187. Funds to finance shelter and settlements development mainly come from domestic sources. Significant additional finance is also available from international sources, increasingly from investment funding. The largest impact on the financial base will derive, therefore, from improvements in economic development, sound financial practice and the capacity to mobilize domestic resources, control expenditures and manage budgets efficiently.
188. Financing the future of urban development and sustaining the economic viability of cities represents a particular challenge, which will require innovative systems of finance at the national and local levels. Effective partnerships between the public and private sectors should be promoted, combining local taxes on production and consumption with fiscal incentives for investment by industry, commerce, trade and other private sector services.
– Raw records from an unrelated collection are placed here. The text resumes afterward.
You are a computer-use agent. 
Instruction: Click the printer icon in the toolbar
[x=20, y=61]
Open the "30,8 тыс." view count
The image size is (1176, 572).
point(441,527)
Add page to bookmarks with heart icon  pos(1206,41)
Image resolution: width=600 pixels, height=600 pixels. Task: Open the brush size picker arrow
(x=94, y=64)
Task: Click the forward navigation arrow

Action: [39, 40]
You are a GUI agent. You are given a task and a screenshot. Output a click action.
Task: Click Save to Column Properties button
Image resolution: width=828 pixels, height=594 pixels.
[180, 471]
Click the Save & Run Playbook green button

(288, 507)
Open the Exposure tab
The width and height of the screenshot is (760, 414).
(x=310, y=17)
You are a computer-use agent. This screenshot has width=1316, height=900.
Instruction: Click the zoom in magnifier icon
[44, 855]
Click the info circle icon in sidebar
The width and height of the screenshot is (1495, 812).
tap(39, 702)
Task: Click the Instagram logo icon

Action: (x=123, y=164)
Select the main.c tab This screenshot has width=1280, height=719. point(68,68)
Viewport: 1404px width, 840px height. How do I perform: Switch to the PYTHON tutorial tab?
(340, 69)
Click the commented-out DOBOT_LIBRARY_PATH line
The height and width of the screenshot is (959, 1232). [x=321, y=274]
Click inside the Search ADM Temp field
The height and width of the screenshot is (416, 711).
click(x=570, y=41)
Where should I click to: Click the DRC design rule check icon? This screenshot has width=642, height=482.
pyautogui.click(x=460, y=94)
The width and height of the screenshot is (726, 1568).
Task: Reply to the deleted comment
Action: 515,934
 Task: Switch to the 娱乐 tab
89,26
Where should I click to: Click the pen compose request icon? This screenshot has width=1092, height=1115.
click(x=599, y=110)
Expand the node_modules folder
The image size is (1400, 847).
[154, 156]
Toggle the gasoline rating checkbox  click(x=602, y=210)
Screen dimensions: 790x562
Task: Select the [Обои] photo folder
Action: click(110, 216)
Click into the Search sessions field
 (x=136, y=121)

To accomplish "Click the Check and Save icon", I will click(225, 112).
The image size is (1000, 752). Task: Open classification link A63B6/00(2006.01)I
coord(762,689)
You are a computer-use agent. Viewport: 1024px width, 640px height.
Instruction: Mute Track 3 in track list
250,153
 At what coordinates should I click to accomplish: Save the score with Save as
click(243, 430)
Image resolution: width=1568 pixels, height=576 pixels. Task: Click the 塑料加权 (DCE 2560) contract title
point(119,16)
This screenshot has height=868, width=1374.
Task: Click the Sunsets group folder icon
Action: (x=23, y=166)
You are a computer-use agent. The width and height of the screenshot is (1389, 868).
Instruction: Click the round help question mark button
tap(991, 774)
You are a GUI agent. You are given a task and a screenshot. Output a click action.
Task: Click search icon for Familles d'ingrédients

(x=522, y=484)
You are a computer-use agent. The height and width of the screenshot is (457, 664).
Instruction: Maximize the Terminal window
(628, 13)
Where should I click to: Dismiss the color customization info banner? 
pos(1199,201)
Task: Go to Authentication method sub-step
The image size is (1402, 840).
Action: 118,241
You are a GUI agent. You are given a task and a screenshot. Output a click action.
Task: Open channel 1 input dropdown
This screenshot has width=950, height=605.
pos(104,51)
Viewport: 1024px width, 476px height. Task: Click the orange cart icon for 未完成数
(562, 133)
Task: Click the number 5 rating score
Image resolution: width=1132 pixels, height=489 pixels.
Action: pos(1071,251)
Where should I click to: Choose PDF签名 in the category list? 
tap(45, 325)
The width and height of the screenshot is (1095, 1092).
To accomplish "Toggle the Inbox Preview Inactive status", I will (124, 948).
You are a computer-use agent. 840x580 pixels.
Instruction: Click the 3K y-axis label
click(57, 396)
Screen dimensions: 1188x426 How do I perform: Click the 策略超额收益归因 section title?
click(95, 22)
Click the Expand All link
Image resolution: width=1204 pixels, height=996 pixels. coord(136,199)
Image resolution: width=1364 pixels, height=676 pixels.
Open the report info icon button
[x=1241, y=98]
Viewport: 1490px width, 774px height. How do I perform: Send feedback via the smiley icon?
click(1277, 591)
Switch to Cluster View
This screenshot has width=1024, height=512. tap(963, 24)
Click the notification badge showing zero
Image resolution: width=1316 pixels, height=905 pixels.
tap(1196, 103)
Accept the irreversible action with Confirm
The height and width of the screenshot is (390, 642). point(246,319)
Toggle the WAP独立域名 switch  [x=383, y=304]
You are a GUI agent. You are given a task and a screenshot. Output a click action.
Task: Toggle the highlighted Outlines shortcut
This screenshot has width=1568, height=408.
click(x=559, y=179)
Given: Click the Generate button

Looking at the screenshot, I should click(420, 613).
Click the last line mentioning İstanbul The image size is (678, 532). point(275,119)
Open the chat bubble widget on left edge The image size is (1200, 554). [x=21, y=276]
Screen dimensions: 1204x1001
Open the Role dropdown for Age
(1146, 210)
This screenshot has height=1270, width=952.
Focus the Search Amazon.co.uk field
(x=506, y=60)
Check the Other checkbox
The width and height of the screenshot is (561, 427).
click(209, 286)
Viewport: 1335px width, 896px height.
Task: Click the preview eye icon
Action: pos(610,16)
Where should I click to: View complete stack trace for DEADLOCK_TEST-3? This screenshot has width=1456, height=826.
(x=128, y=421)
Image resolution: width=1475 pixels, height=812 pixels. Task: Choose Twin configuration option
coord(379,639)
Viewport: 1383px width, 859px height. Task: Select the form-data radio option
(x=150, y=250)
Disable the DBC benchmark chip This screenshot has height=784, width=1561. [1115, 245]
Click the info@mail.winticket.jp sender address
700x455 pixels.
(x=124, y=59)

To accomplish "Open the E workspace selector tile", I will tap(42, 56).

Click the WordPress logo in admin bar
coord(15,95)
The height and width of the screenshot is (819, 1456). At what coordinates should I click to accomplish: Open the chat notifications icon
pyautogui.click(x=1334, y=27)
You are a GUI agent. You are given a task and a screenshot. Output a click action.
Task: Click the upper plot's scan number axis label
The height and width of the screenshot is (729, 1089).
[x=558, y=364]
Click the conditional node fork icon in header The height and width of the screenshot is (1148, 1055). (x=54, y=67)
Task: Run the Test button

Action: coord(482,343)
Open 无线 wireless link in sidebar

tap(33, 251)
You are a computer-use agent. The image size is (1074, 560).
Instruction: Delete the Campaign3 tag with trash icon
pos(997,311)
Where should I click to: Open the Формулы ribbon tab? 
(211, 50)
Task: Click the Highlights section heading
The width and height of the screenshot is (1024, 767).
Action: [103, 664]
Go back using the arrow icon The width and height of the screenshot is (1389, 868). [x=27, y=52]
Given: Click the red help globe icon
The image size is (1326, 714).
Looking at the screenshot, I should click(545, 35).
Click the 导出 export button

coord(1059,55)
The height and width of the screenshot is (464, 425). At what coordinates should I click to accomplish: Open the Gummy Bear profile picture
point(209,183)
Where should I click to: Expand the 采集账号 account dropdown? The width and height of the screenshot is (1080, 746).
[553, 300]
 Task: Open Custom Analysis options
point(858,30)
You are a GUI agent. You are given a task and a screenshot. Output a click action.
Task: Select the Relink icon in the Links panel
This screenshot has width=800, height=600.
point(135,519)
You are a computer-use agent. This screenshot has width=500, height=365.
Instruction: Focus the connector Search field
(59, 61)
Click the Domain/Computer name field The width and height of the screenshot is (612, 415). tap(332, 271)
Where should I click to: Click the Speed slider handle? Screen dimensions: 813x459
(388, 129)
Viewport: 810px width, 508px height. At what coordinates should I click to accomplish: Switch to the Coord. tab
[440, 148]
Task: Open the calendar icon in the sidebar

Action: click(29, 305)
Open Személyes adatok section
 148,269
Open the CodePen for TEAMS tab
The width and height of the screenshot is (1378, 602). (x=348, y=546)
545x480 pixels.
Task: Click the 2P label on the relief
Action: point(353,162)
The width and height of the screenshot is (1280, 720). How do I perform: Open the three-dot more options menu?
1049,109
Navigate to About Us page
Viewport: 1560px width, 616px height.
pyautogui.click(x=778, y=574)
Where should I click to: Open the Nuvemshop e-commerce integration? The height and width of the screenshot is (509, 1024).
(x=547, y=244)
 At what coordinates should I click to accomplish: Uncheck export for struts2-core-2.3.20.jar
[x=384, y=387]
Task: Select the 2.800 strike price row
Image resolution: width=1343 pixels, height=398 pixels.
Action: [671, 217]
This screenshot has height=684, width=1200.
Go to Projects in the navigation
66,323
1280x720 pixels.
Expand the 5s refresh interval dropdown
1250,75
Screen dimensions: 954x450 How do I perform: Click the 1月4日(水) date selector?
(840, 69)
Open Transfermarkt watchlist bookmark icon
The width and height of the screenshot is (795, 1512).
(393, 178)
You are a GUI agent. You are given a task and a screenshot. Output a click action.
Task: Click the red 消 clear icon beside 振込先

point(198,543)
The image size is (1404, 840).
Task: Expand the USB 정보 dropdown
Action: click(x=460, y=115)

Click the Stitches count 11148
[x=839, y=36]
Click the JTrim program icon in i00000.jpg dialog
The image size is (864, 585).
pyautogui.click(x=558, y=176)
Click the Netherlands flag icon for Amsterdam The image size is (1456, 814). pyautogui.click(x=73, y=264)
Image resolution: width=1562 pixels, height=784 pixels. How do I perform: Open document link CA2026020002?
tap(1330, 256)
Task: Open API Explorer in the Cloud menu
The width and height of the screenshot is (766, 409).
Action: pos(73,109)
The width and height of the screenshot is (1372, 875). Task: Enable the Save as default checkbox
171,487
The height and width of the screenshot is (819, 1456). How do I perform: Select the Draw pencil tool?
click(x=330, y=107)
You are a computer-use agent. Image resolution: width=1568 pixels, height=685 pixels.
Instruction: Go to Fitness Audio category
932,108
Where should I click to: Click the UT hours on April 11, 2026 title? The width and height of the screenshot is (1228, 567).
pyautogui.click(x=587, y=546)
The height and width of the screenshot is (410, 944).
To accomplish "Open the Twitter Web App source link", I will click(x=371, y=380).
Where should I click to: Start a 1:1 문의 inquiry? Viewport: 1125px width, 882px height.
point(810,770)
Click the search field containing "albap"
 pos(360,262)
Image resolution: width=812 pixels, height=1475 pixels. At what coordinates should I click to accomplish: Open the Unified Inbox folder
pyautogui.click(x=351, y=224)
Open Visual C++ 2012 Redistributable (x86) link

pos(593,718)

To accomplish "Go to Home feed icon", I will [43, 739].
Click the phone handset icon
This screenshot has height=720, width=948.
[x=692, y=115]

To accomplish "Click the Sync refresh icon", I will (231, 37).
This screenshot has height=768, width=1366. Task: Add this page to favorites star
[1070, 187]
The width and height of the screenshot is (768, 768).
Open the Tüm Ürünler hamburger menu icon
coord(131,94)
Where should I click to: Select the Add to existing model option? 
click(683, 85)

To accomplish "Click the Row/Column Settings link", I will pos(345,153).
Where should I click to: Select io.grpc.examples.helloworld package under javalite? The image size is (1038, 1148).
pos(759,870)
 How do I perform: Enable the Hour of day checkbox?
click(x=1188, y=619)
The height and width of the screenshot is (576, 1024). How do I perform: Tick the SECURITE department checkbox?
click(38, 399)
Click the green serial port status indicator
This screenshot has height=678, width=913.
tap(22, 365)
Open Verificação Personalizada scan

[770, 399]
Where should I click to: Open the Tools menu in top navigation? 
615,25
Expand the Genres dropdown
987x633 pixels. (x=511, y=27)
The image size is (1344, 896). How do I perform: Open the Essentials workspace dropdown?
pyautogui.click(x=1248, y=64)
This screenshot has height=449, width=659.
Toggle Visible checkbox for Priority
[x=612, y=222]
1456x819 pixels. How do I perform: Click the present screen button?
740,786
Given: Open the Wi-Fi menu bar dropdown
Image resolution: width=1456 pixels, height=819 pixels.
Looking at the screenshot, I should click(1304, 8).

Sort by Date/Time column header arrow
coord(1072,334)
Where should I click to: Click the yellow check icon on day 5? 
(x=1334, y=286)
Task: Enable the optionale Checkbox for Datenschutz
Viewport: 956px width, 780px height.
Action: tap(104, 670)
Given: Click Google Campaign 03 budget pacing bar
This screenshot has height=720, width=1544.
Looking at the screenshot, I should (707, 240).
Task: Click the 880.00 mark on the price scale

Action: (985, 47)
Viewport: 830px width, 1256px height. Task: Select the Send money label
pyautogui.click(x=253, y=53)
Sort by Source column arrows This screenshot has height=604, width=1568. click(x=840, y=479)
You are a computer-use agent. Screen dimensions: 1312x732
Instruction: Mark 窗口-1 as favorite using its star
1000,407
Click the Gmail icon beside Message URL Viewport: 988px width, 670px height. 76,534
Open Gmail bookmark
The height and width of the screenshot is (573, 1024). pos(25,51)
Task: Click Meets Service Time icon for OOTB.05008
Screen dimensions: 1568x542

New forms of municipal finance are needed to meet the future needs of urban economic development and the costs of supporting infrastructure and services.
189. To strengthen national and local economies and their financial and economic base with a view to addressing the needs of sustainable human settlements, Governments at the appropriate levels, including local authorities, should seek to provide an enabling framework which aims to:
(b) Adopt macroeconomic policies and frameworks that encourage increased domestic savings and facilitate their use in housing, basic infrastructure and other aspects of the social and economic development of human settlements;
(c) Develop efficient, fair, equitable and buoyant sources of national and local revenue, including taxation, user charges, tariffs and betterment levies, to promote national and local capacity for capital investment in housing, infrastructure and basic services, and devise, as appropriate, new fiscal instruments that penalize environmental damage from both production and consumption activities;
(d) Enhance national and local tax collection capabilities and expenditure control to contain costs and enhance revenues;
(e) Strive for full-cost recovery for urban services, with the exception of public safety services, through user charges, while at the same time addressing the needs of the poor, inter alia, through pricing policies and, where appropriate, transparent subsidies;
(f) Support local efforts to encourage voluntary private and community sector partnerships and participation in the building, operating and maintaining of open green spaces and basic infrastructure and of services that, inter alia, are gender-sensitive, empower women and address the needs of marginalized groups;
(g) Facilitate and rationalize, where appropriate, local authoritiesþ access to national, regional and international capital markets and specialized lending institutions, including, inter alia, through measures to establish independent municipal credit rating and credit systems, bearing in mind the borrowers' capacity to repay the debt in accordance with relevant domestic laws and regulations;
(h) Facilitate the role of local authorities in forming partnerships with the private, voluntary, community and cooperative sectors and institutions for local enterprise development;
(i) Institutionalize budget mechanisms, where appropriate, and accounting to enable local authorities to engage in medium- and long-term investment programmes;
(j) Establish transparent systems and procedures to ensure financial accountability;
(k) Institutionalize, where appropriate, transparent intergovernmental transfer mechanisms that are timely, predictable and performance- and need-based;
(l) Attract private and community investment to urban development.